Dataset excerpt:
--*--

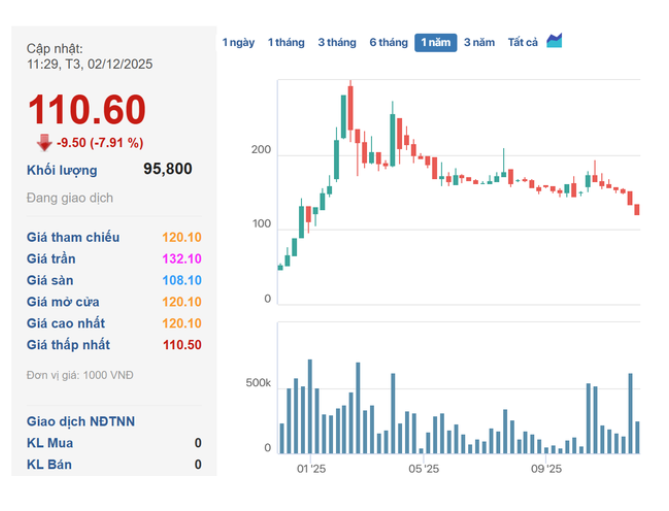Click the Giao dịch NĐTNN heading
669x511 pixels.
(x=80, y=422)
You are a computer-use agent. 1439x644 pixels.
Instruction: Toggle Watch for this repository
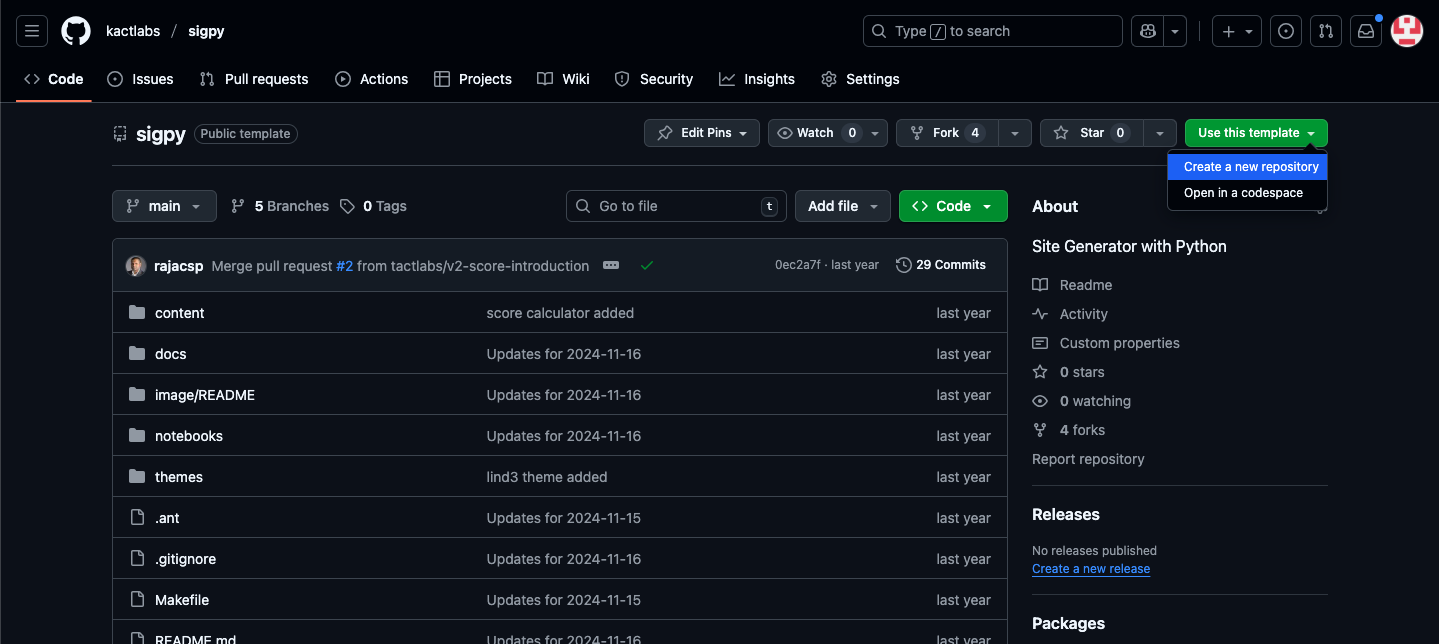coord(815,133)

--*--

- Task brief -
Identify each line in the rows above that contains the string "pixels", treating uppercase and lowercase as different, and copy those lines.

- Full solution -
669x511 pixels.
You are a computer-use agent. 1439x644 pixels.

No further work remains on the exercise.